Otter is SOC 2 Type II certified, supports HIPAA-eligible configuration with a Business Associate Agreement available on Enterprise, and participates in the EU-U.S. Data Privacy Framework. Standard Contractual Clauses cover cross-border transfers, and audit logs maintain visibility into account activity for compliance reporting.

Otter's MCP server, available on Enterprise, lets external models query conversation records under IT-defined controls, giving security teams a documented data flow to govern rather than discover after the fact. That mapping is easier to see in practice as demonstrated by Stax. 

How Stax Consolidated Shadow AI Onto One Governed Platform

Stax, a strategic management consulting firm running four-to-six-week client engagements, hit the exact shadow AI problem this framework is built to prevent.

Moving to Otter Enterprise helped centralize control over subscriptions and data through Super Admin, retired the rogue accounts, and consolidated client information inside a single managed repository, the same audit and governance layer the policy framework calls for. 

Real-time transcription also saves the team one to two days per engagement, with up to 95% transcription accuracy across over 1 billion meetings Otter has transcribed. Stax shows what the framework looks like when it holds up in practice. The final step is keeping the policy itself current.

Treat Your Corporate AI Policy as a Living Document

A corporate AI policy works as an operating system for how your organization adopts AI with seven components, six drafting steps, and a review cadence that keeps it current as tools and regulations shift. 

Start with the inventory step. Audit what is in use, classify the data flowing through each tool, and decide what gets approved, restricted, or retired. Everything else that follows, builds on that foundation.

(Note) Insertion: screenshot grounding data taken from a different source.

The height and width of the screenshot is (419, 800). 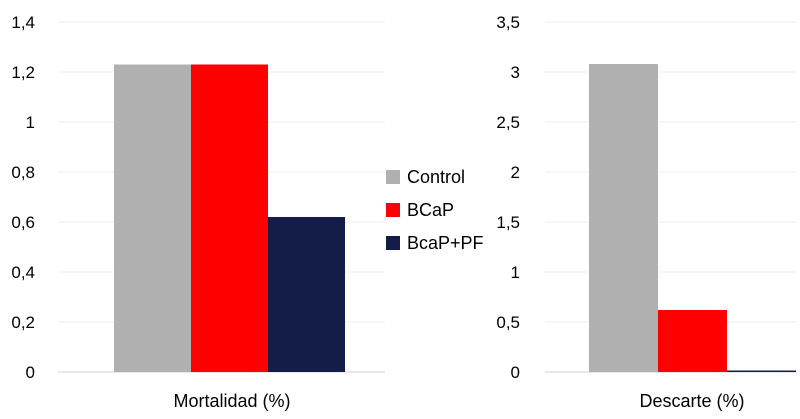 What do you see at coordinates (430, 210) in the screenshot?
I see `legend-label-bcap: BCaP` at bounding box center [430, 210].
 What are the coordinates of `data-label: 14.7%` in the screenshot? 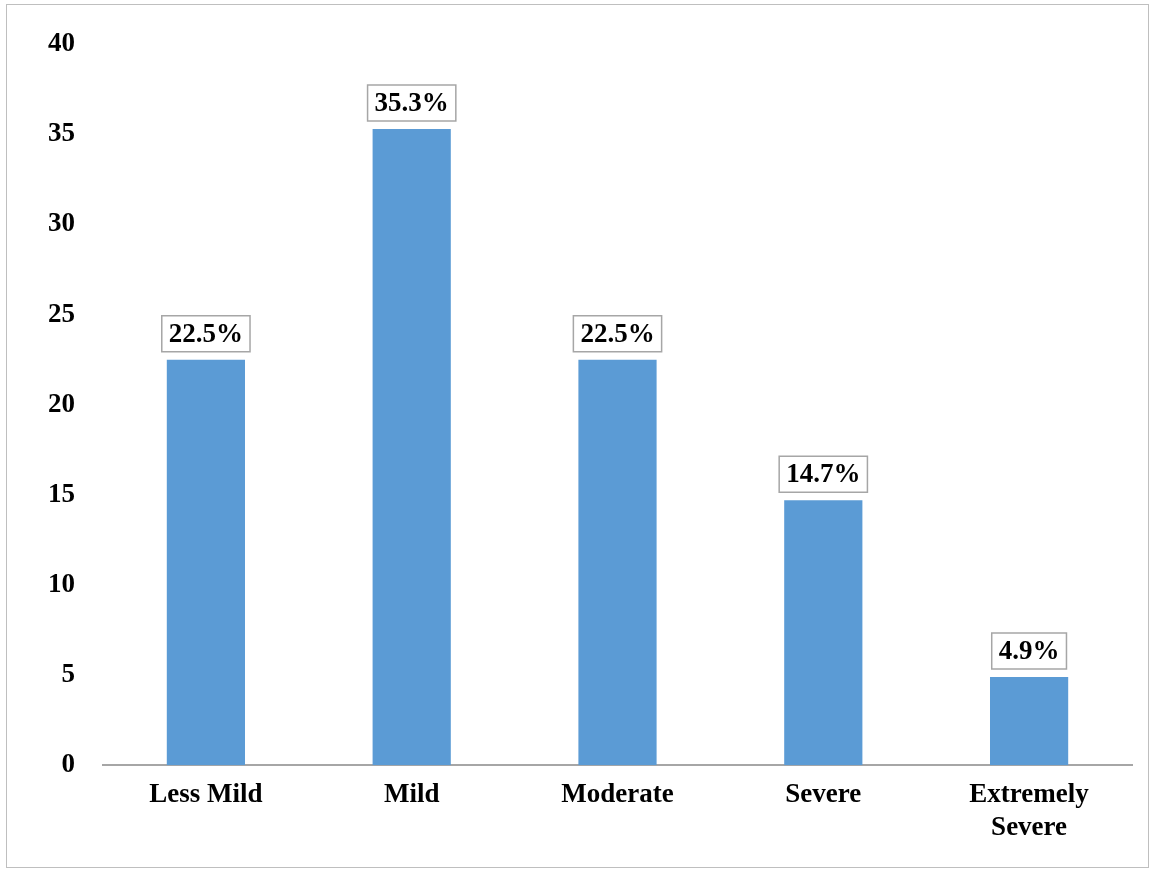 It's located at (824, 474).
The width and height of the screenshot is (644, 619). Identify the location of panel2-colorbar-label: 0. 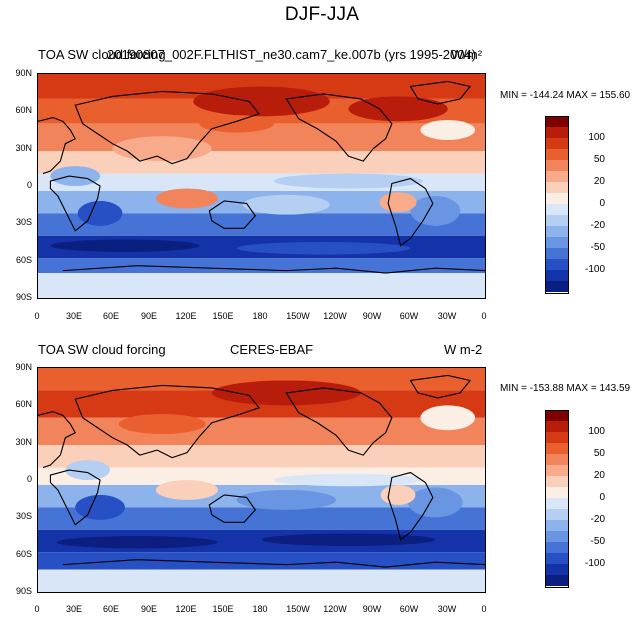
(602, 498).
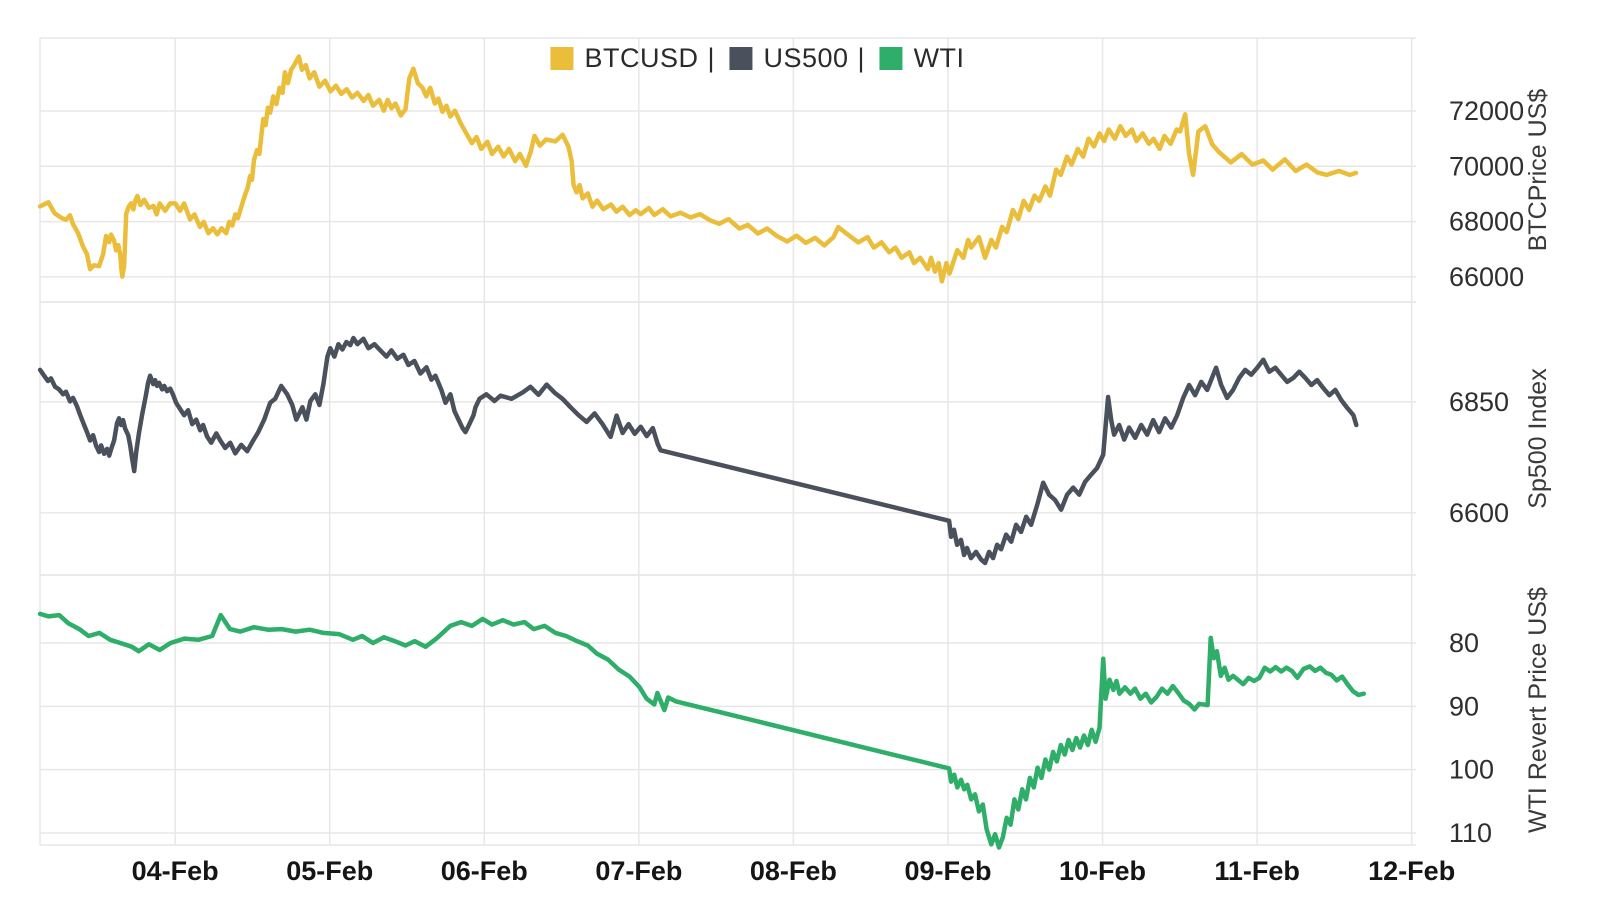 Image resolution: width=1600 pixels, height=914 pixels. What do you see at coordinates (1412, 871) in the screenshot?
I see `x-tick-label-12-Feb: 12-Feb` at bounding box center [1412, 871].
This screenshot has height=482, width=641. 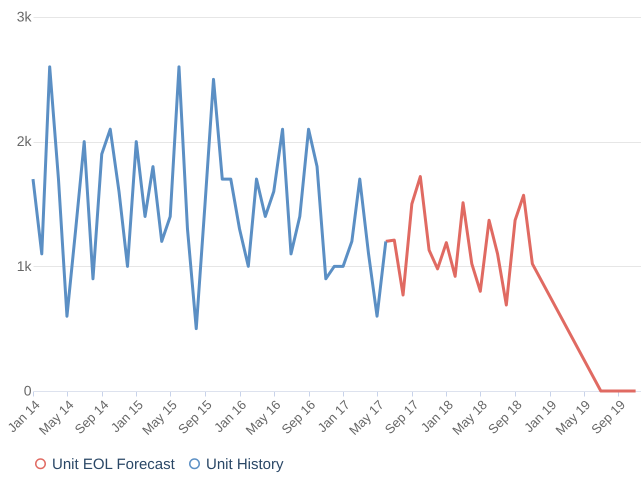 I want to click on x-tick-label: Sep 17, so click(x=402, y=417).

The goal is a clear path for teams to use AI without creating audit findings, compliance gaps, or procurement friction. If you're trying to consolidate three or four ungoverned AI meeting tools into one your security team can sanction, Otter is built for that. Get a demo or try it free.

FAQs

Who Owns a Corporate AI Policy?

Ownership typically sits with the CISO or CIO, with input from a cross-functional working group that includes Legal, IT, Cybersecurity, Compliance, HR, Risk Management, and Business Operations. The working group ensures the policy reflects operational reality across departments, not just the security team's perspective.

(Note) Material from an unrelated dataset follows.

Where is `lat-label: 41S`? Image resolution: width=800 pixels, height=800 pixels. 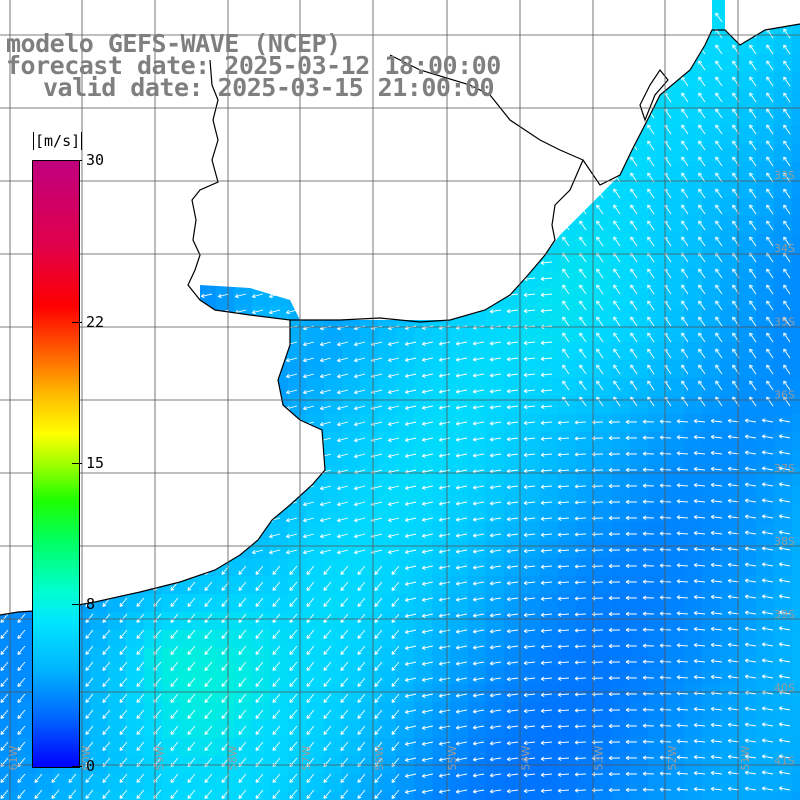 lat-label: 41S is located at coordinates (784, 762).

What Do We Do About AI Tools Already in Use Before the Policy Was Drafted?

Start with the inventory step: audit every AI tool currently in use across the organization. Each tool gets evaluated against the new risk tiers and data classification rules. Tools that meet policy requirements get added to the approved registry. Tools that do not get a defined transition period for migration or discontinuation.

Does My Company Need an AI Policy?

If employees are already using AI tools, the policy is what gives the organization visibility into what's running, what data is flowing through it, and who is accountable for the output. Without that framework, AI use happens anyway, just without governance or audit trail.